Berita Bekasi Nomor Satu
Bekasi  

Korban Banjir Kesulitan Air Bersih

CARI BARANG-BARANG : Warga korban banjir mencari barang-barang layak pakai diantara reruntuhan rumah di kampung Babakan Banten Desa Sumberurip Pebayuran, Kamis (25/2). Warga korban banjir mengaku kesulitan air bersih.ARIESANT/RADAR BEKASI
CARI BARANG-BARANG : Warga korban banjir mencari barang-barang layak pakai diantara reruntuhan rumah di kampung Babakan Banten Desa Sumberurip Pebayuran, Kamis (25/2). Warga korban banjir mengaku kesulitan air bersih.ARIESANT/RADAR BEKASI

RADARBEKASI.ID, BEKASI – Banjir yang melanda tujuh desa di Kecamatan Pebayuran mulai berangsur surut.

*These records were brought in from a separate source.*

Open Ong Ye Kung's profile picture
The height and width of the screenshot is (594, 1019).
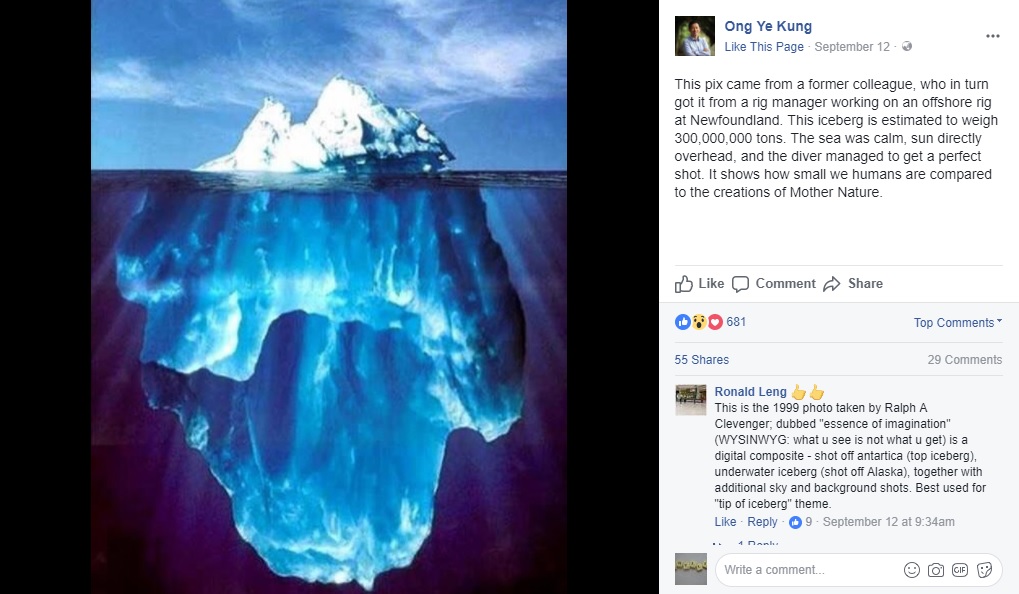(x=695, y=36)
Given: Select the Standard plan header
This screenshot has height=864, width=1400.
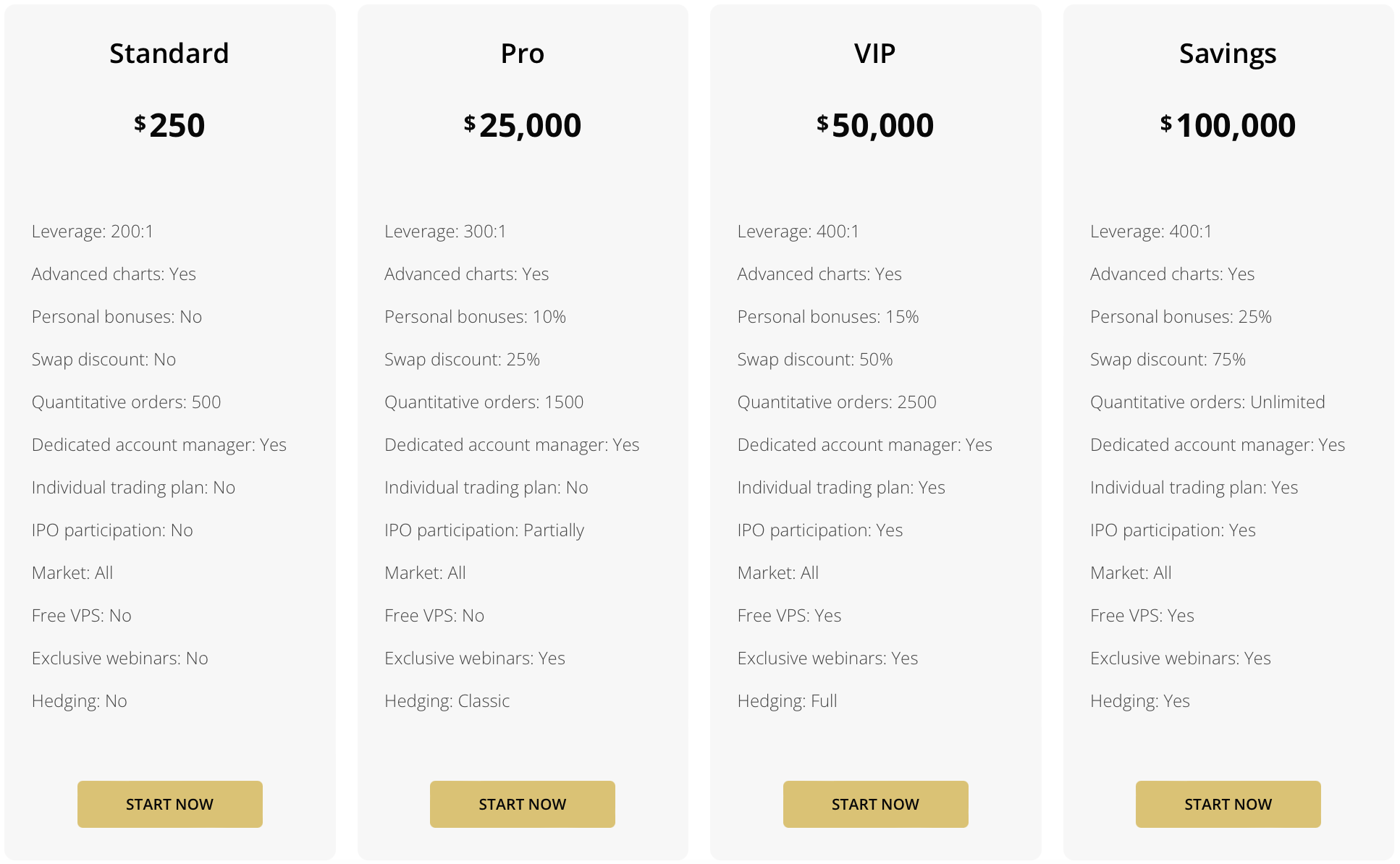Looking at the screenshot, I should click(x=169, y=53).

Sebab, debit air di sungai Citarum mulai turun. Sehingga, tanggul yang berada di Kampung Babakan Banten, Desa Sumberurip, Kecamatan Pebayuran, yang sebelumnya jebol tidak lagi mengeluarkan air.

“Kondisi banjir di Pebayuran sampai saat ini eksalasi ketinggian air mulai menurun,” ujar Kapolres Metro Bekasi, Kombes Pol Hendra Gunawan, saat ditemui di posko pengungsian, Kamis (25/2).

Namun, saat ini warga kesulitan air bersih. Hingga kini, mereka belum dapat membersihkan peralatan dan rumah dari endapan lumpur yang menempel maupun untuk dikonsumsi. Warga masih mengandalkan air bantuan dari relawan.

Hendra mengaku, sudah menerjunkan melibatkan PDAM dan Damkar. Bahkan, pihak kepolisian menerjunkan water tritmen mobail, yang bisa menghasilkan lima ribu liter.”Kita memiliki water tritmen mobail namanya, itu bisa menghasilkan 5 ribu liter. Jadi warga bisa langsung minum air itu, ada yang panas juga. Kita tempatkan di Desa Sumberurip, yang paling terdampak,” jelasnya.

Tujuh desa yang sebelumnya terendam banjir, seperti, Bantarsari, Bantarjaya, Karangpatri, Sumberurip, Sumbereja, Karangsegar, dan Karangharja. Hingga saat ini, satu desa diantanya masih tergenang, yakni Karangsegar, ada tiga kampung yang memang kondisi airnya masih sekitar 40 cm.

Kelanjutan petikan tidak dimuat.